## [About this exercise]
The output should match, line for line, the records from the line containing "This screenshot has width=768, height=544." through the line containing "Where should I", with every picture left out.

## [The data]
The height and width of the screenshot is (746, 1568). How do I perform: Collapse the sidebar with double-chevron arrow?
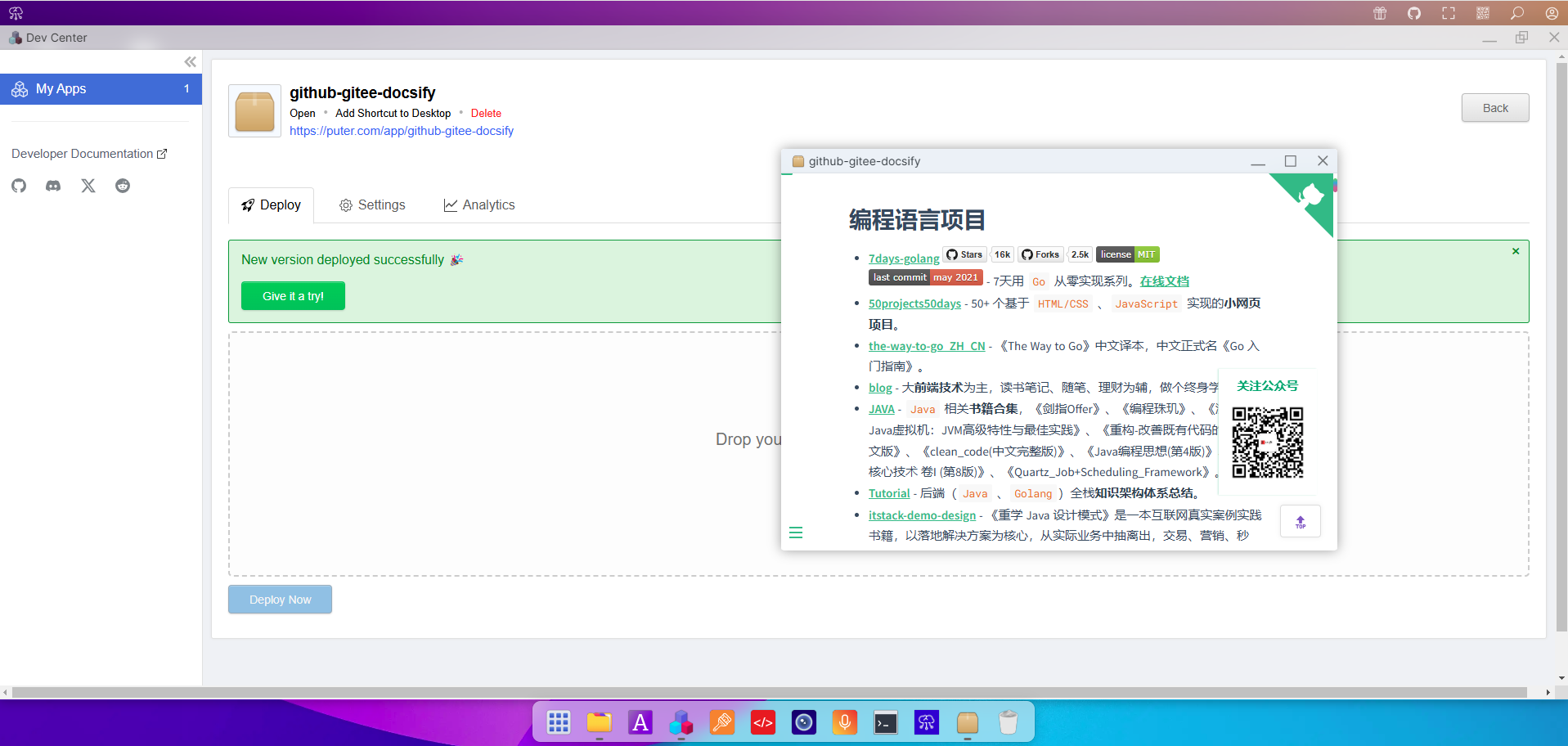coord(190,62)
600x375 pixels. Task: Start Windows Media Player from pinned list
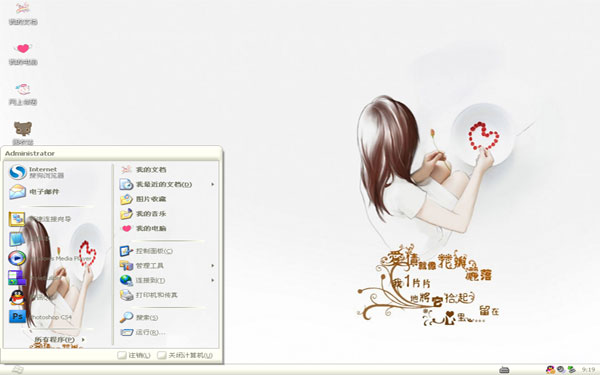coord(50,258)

--

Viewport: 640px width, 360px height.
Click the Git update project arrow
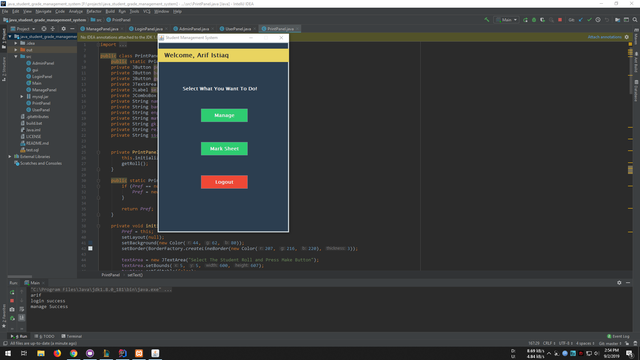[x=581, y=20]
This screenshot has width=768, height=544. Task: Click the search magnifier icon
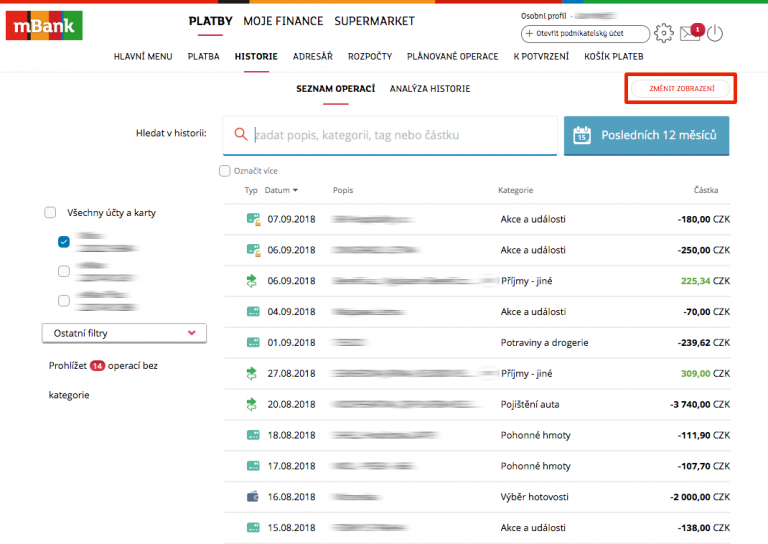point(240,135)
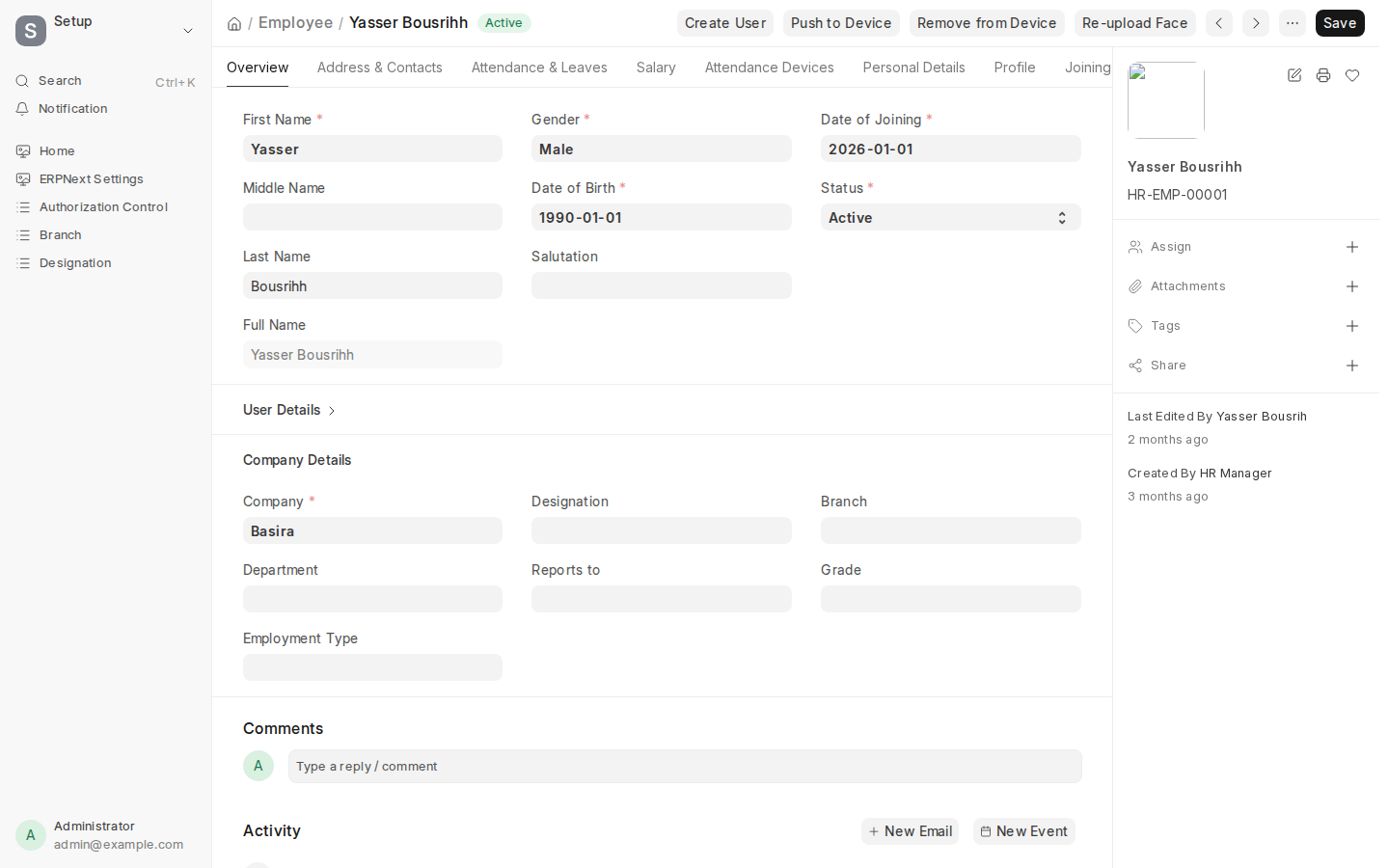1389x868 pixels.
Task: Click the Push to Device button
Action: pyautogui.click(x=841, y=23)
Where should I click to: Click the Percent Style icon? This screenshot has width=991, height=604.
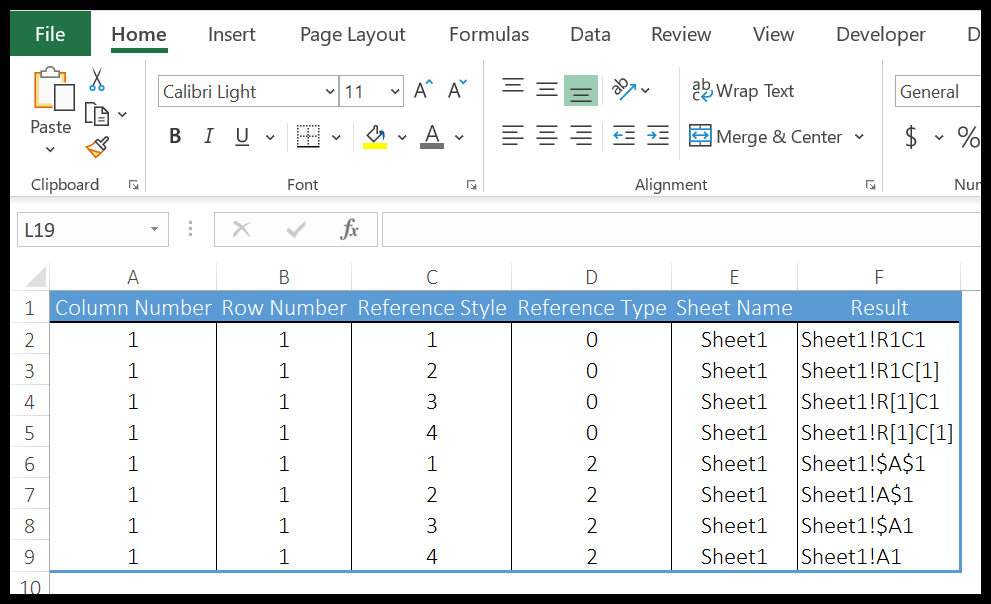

## [Task answer]
This screenshot has width=768, height=544. Task: Click the search magnifier icon
point(240,135)
1389x868 pixels.
Task: Click the Push to Device button
Action: pyautogui.click(x=841, y=23)
Where should I click to: Click the Percent Style icon? This screenshot has width=991, height=604.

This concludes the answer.